Mariana A Miserável: “O humor é uma boia de salvação”
Uma das mais talentosas ilustradoras portuguesas. Trabalha entre o Porto e Lisboa. Acaba de inaugurar a exposição coletiva “A Casa Amarela” na Cooperativa Árvore (Porto) para visitar até 29 de junho
O que foi antes de ser “A Miserável”? Fui a Mariana à procura do que queria ser.
A precariedade passou a ser terreno fértil para a criação? Se me dessem a escolher, preferia aos 32 anos não sentir insegurança com o dinheiro que pode ou não chegar para tudo, com o trabalho incerto, com a casa que pode a qualquer momento ser um hostel, com futuro e a ausência de reforma. Não sei até que ponto o conforto resulta em inércia porque nunca passei por isso mas penso que a necessidade de criar não vem daí, preferia não ter de pensar nessa parte.
A sua ilustração não acredita em finais felizes? Os meus desenhos escolhem a realidade que é feliz e infeliz e nos toca a todos.
- - -
**Exercícios propostos**.
[1] Responda com base na entrevista com Mariana A Miserável:
(a) Em que local decorre a exposição coletiva "A Casa Amarela" e até que data pode ser visitada?
(b) Que idade diz a ilustradora ter?
(c) Segundo ela, que realidade escolhem os seus desenhos?
[2] Prossiga a entrevista com Mariana A Miserável a partir da última resposta.
Os dados que vêm a seguir são material à parte e não têm relação com a entrevista.

**Dados fornecidos**.
- - -
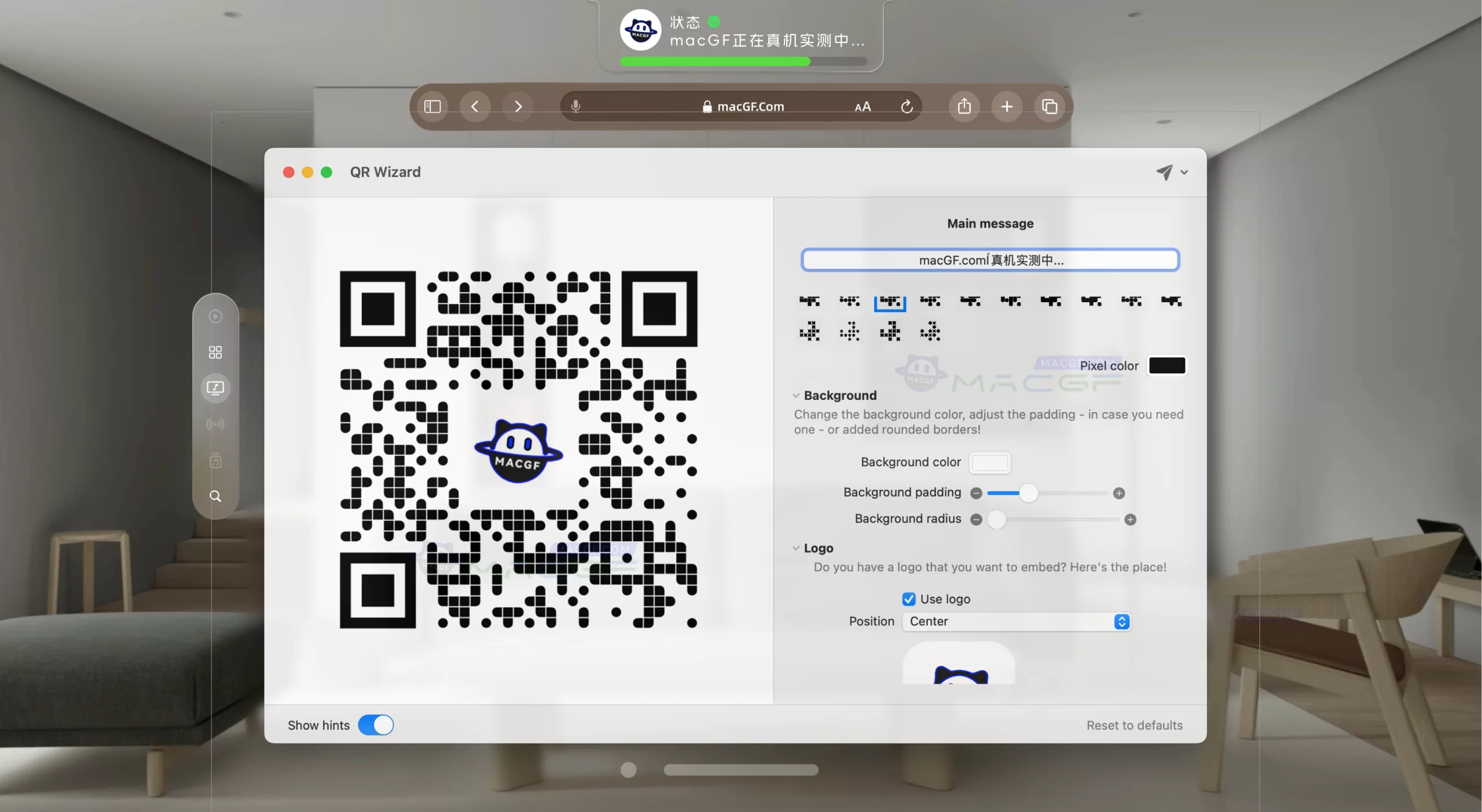
Task: Open the Position dropdown set to Center
Action: point(1016,621)
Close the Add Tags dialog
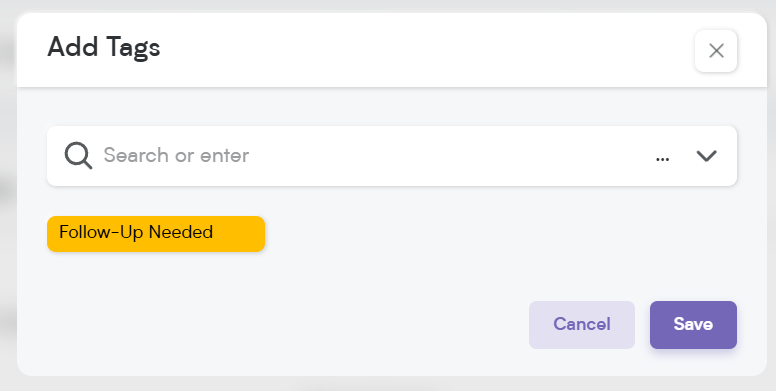Screen dimensions: 776x391 click(x=716, y=51)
- - -
**Resultados**.
[1]
(a) Na Cooperativa Árvore, no Porto, até 29 de junho.
(b) 32 anos.
(c) A realidade que é feliz e infeliz e nos toca a todos.

[2]
As histórias de encantar foram o nosso primeiro engano? Eu tinha a cassete de “A Bela e o Monstro” e vi-a vezes sem conta, mas sempre gostei mais de ficar a ouvir as conversas dos adultos à mesa.
O humor nem em dias tristes a abandona? O humor é uma boia de salvação. No outro dia fui assaltada e aquilo deixou-me transtornada mas depois imaginei o ladrão a selecionar um relógio da Parfois da minha humilde caixa de ‘joias’ e ri-me.
Como descobriu o ‘traço’ que a define? O traço já estava lá, é como um osso, à medida que vou crescendo ele sofre alterações mas a matéria é a mesma.
E, de repente, são muitos e bons os novos ilustradores. Parece haver lugar para todos? Basta ir à Festa da Ilustração em Setúbal e a outras grandes exposições coletivas de ilustração portuguesa para perceber que Portugal é cada vez mais solo fértil para ilustradores. Eu acredito que, apesar de não ser uma “profissão” fácil, há lugar para todos, principalmente para os que não olham para a ilustração como um território fechado. Hoje em dia um ilustrador não se dedica só a livros, jornais e revistas e ainda bem.
A escala (e a forma dos seus bonecos) é uma espécie de hino à imperfeição? É um hino a não haver regras.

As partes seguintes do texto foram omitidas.